Fig. 1-3 illustrate a large diameter shaft logging system 1 according to some examples of the invention. The lifting system comprises a plurality of suspension lifting devices 21, and the plurality of suspension lifting devices 21 are arranged on the ground and circumferentially spaced around the wellhead. Specifically, the plurality of suspension/lifting devices 21 are provided at equal intervals in the circumferential direction of the wellhead. In this way, the plurality of suspension lifting devices 21 can be used to drive the double-layer metal cylinder wall assembly 10 to lift, so that the stress of the double-layer metal cylinder wall assembly 10 is more uniform.

Advantageously, the head drive means are provided in at least one of the upper arm 33 and the lower arm 34. Thus, the space inside the upper arm 33 and the lower arm 34 can be fully utilized, the space utilization rate can be improved, and the cutter head driving device can be protected by utilizing the upper arm 33 and the lower arm 34.

Specifically, as shown in fig. 3, the swing drive device 38 is a swing hydraulic lever pivotally connected to the rotary base 32 and the upper arm 33, respectively.

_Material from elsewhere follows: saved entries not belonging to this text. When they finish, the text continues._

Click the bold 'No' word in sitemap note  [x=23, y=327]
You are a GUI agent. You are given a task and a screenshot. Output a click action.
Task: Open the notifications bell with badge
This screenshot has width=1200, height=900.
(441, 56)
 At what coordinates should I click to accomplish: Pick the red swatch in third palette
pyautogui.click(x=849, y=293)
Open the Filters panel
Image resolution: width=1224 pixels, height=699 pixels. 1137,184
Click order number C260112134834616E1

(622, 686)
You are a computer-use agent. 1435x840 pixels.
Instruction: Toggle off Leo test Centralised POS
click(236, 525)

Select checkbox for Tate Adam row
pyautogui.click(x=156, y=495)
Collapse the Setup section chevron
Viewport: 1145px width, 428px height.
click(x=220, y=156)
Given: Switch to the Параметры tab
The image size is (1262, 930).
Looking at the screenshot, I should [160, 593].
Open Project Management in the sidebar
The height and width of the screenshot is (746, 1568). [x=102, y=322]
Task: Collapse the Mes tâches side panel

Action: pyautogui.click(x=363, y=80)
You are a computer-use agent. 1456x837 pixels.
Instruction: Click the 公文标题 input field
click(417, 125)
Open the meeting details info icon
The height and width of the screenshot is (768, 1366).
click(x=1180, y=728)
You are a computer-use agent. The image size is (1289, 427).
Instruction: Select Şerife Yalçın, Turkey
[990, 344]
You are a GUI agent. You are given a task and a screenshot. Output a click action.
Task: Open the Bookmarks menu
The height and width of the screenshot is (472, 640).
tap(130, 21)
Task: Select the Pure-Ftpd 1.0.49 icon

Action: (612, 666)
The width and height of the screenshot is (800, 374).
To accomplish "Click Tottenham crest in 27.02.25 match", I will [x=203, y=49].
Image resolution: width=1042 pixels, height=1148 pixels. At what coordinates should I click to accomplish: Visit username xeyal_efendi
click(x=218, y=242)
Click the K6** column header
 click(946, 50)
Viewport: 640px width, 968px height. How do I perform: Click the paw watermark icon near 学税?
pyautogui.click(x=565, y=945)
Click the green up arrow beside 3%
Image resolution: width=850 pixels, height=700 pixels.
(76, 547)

This can drive the upper arm 33 to swing by hydraulic pressure, ensuring the driving force to the upper arm 33.

More specifically, as shown in fig. 3, the telescopic driving means 39 is a telescopic hydraulic rod connected to the upper arm 33 and the lower arm 34, respectively. This allows the lower arm 34 to be hydraulically driven to expand and contract, thereby ensuring the driving force for the lower arm 34.

Alternatively, as shown in fig. 3, the revolution driving device 36 includes a driving motor, a gear and a rack, the gear is in transmission connection with the driving motor, the driving motor is provided on the base, and the rack is provided on the endless track 15. This facilitates axial movement of the swing type drilling robot 30 along the double metal cylinder wall assembly 10.

Specifically, the upper arm 33 has a maximum swing position that swings to a maximum angle with respect to the vertical direction within a swing range, and the angle of the upper arm 33 with respect to the vertical direction at the maximum swing position is 45 degrees or more. This may facilitate ensuring the swing range of the swing type rock drilling robot arm 30.

The rotary rock breaking tool bit 35 is provided with a plurality of milling tools which are arranged at intervals along the circumferential direction of the rotary rock breaking tool bit 35. This facilitates the excavation of rock and soil by rotation of the rotary rock breaking bit 35.

The annular rail 15 includes an inner ring provided on the outer surface of the inner cylinder 11 and an outer ring provided on the inner surface of the outer cylinder 12. This may facilitate the setting of the endless track 15, and the setting of the oscillating rock drilling machine arm 30 on the endless track 15.

The operation of the large diameter shaft machine tunnelling system 1 according to an embodiment of the invention is described below with reference to fig. 1-3.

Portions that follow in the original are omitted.